[BEGIN Page extract]

Wednesday, November 29, 2006

December Calling

Now that December is nearly upon us, there is a job that hangs around demanding your attention and steadfastly refusing to go away. It is nearly time to write the dreaded Round Robin, or summary of your existence on the Blue Planet for another 365 days.

Of course , being a blogger makes this easier every year, since your hopes, dreams and fears are laid out for all to see across the whole spectrum of seasons. For those who are untroubled by the internet though you have to go the trouble of typing in Word, printing out a myriad of copies and generally stuffing them into envelopes along with their Christmas Card.

Why bother though - it's easier to summarise it here and write the link down. After all who doesn't have access somewhere. Expect an explosion of similarly themed posts coming to a blogosphere near everyone real soon.

Media Centred

It was all the rage when I bought it, but now all I do is rage at it. It is broken again: the Toshiba Qosmio F10 Media Centre laptop that I picked up nearly two years ago. What's more it appears to be the same fault. This was supposed to be the future: the PC comes of age and we all cluster round it rather than the Cathode Ray Tube in the corner of the room.

The TV, as it is better known is still going strong, but the poor graphics card in the laptop doesn't really deserve the name, as it rarely displays anything now. So it will be another journey back to the repair centre, for the box not me, and the inevitable big bill. For it seems that Toshiba have a sneaking suspicion that their kit has built in obsolescence, the one feature that they don't make a song and dance about, when they set the warranty period for repairs at a measly three months.

The Moodier Centre as it will henceforth be called will be recalled to its maker where it may the latest and greatest graphics card added, as it was the last time. Only on this occasion, I hope that the manufacturer remembers what the humble customer bought it for in the first place, using it as a handy bedroom TV/DVD/CD player with wireless internet access. All of this takes time and you might expect that the display would take a hammering. It all makes me wonder how long this particular product spent in soak test. What do you mean, we're soak testing it for Toshiba?

As for the concept of the Media Centre itself, I think it's an idea whose time has passed. You do need somewere to store all of your media, but the method of accessing it needs to be more armchair friendly, something you would be happy to share your lounge with. Let's hope Steve Jobs has the answer this time, with his iTV, although he may want to think about the name if he doesn't want a call from Michael Grade. Don't Apple try the simple precaution of typing their product names into Google these days?

[END Page extract]

[What this task involves] Reproduce the blog post word for word, starting with "Media Centred" and going on through "measly three months.".

[BEGIN Information supplied]

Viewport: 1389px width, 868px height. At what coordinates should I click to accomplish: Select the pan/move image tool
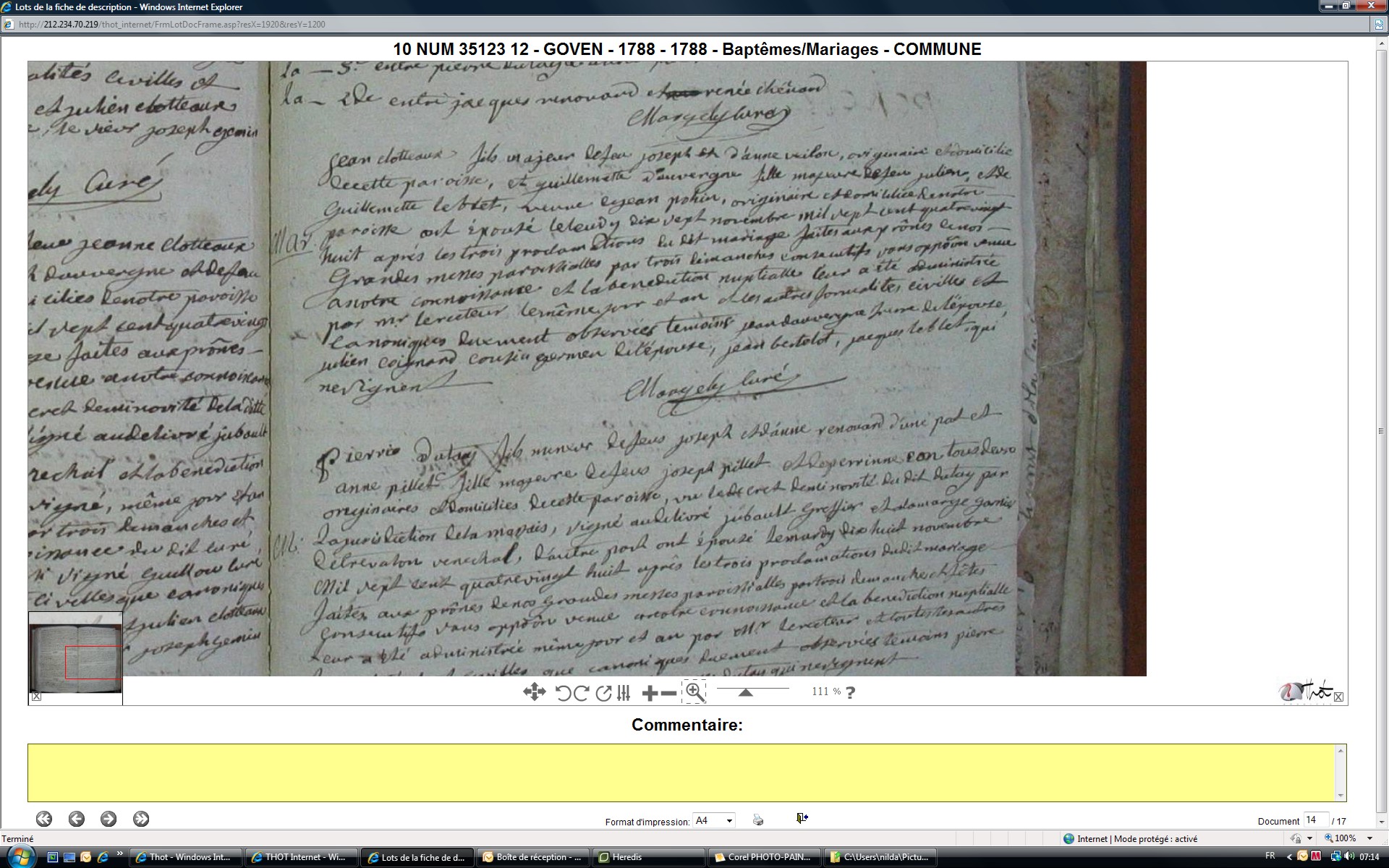coord(534,692)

[END Information supplied]

[Result for this task]
Media Centred

It was all the rage when I bought it, but now all I do is rage at it. It is broken again: the Toshiba Qosmio F10 Media Centre laptop that I picked up nearly two years ago. What's more it appears to be the same fault. This was supposed to be the future: the PC comes of age and we all cluster round it rather than the Cathode Ray Tube in the corner of the room.

The TV, as it is better known is still going strong, but the poor graphics card in the laptop doesn't really deserve the name, as it rarely displays anything now. So it will be another journey back to the repair centre, for the box not me, and the inevitable big bill. For it seems that Toshiba have a sneaking suspicion that their kit has built in obsolescence, the one feature that they don't make a song and dance about, when they set the warranty period for repairs at a measly three months.